Reason Two: one may feel that one is not getting fair treatment or reward from God or any other person/institution for one’s good deeds. The elder brother in the Parable of the Prodigal Son (see Luke 15:25-32) and the labourers in the Parable of the Labourers in the Vineyard (see Matthew 20:1-16) demonstrated this.
Reason Three: one may be angry with God if one has “blocked” goals or unmet desires. One might have been serving God with the anticipation that He would meet one’s desires and help one to achieve one’s goals. However, a fact of life is, “We do not always get what we deserve or want in life.” This may be as a result of not fitting into God’s plans and purposes for
one’s life, or wrong/selfish desires. James clarified this in his epistle (4:3). One has to always remember that declaration of the Lord in Isaiah 55:8-9, “For my thoughts are not your thoughts, neither are your ways my ways.... As the heavens are higher than the earth, so are my ways higher than your ways and my thoughts than your thoughts” (NIV).

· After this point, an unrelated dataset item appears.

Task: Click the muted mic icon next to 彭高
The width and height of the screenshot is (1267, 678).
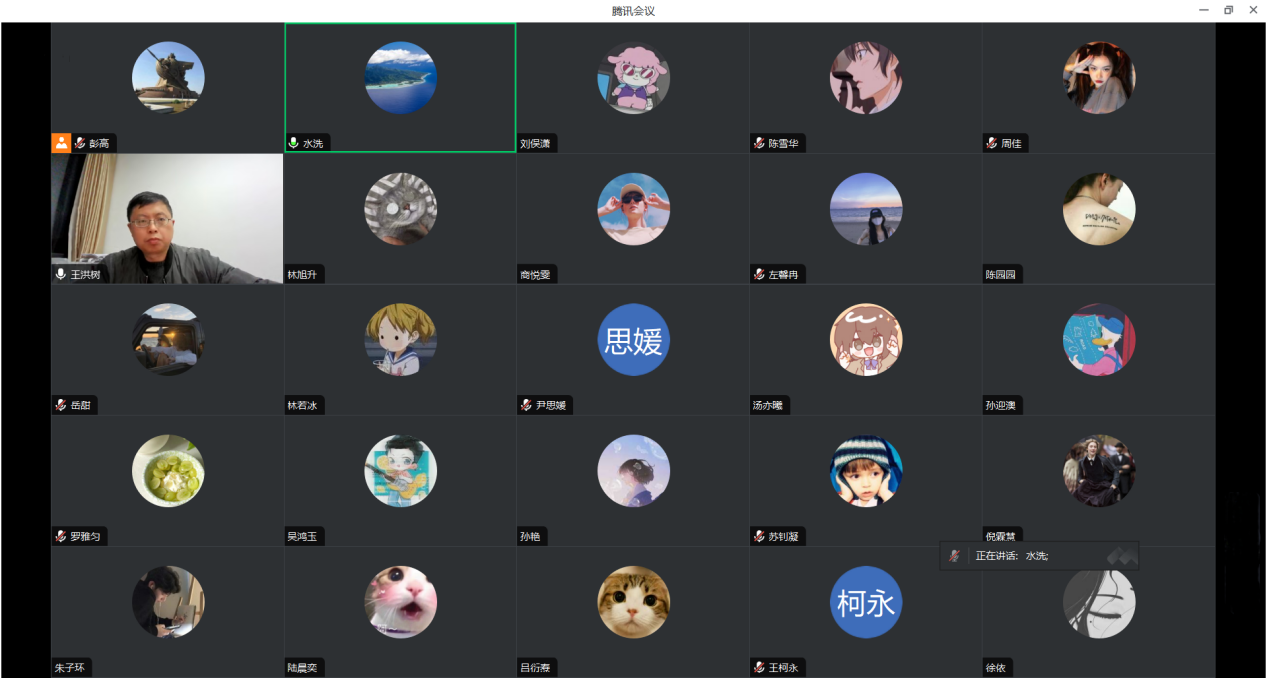Action: pos(79,144)
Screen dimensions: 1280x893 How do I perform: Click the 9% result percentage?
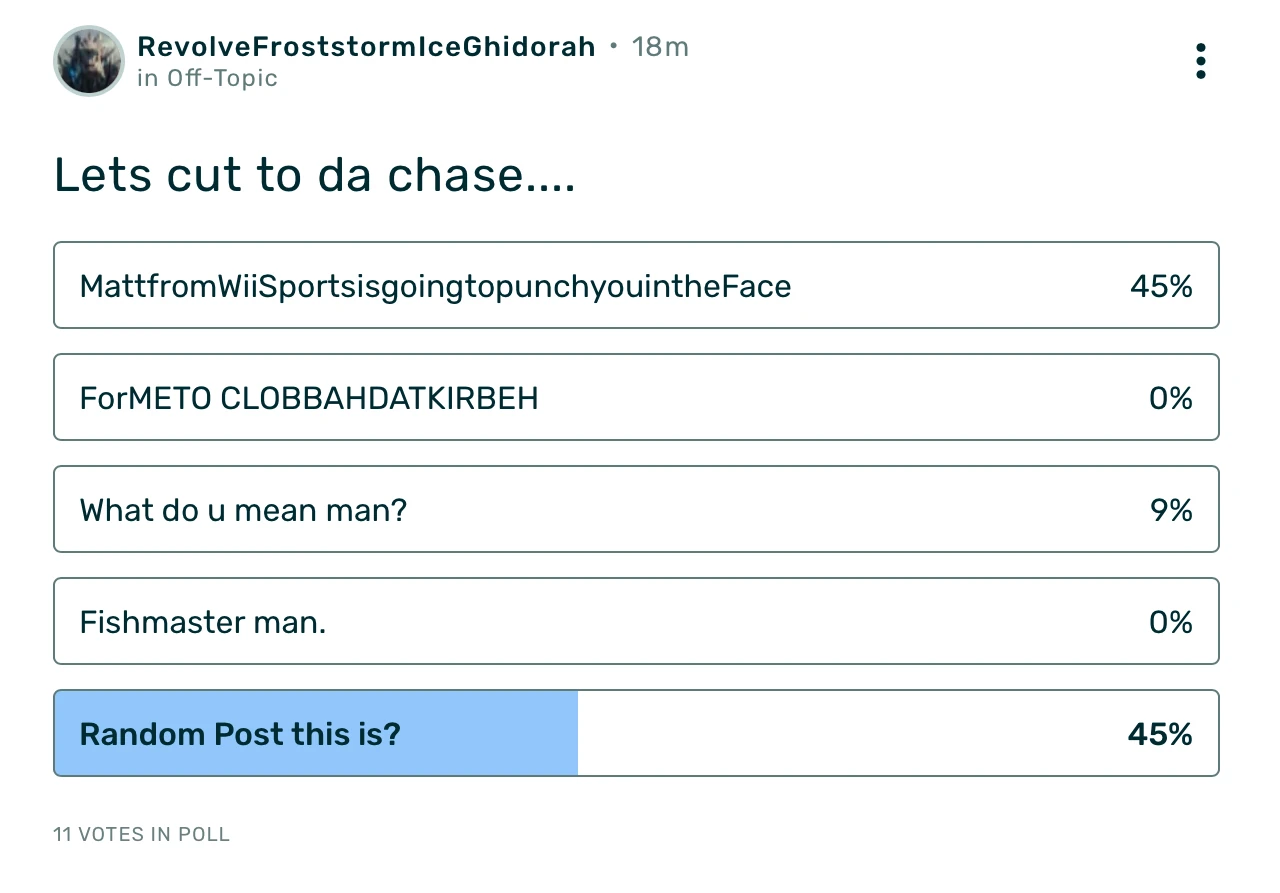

Reason Four: one may have illness, particularly chronic ones, and hereditary conditions that are challenges of life. Such a “person so challenged and afflicted feels so helpless and sometimes may be angry with God for [his/her] affliction.” At times, God does glorify Himself in such afflictions.
Reason Five: God may deliberately allow Satan to cause hardship on people, or He may allow what can be referred to as “acts of God” (things that are beyond human control) to happen that will make people to be angry with Him. Job was a classic example here, and he did express his anger towards God.
While I deliberately do not make use of any real life stories that Dr. Deegbe used in his book to illustrate his arguments, let me make use of this that happened to a very close person to me just some days ago. She was preparing for her wedding last weekend, and the husband-to-be died mysteriously two days to the wedding day. It is so painful. Why did God allow such?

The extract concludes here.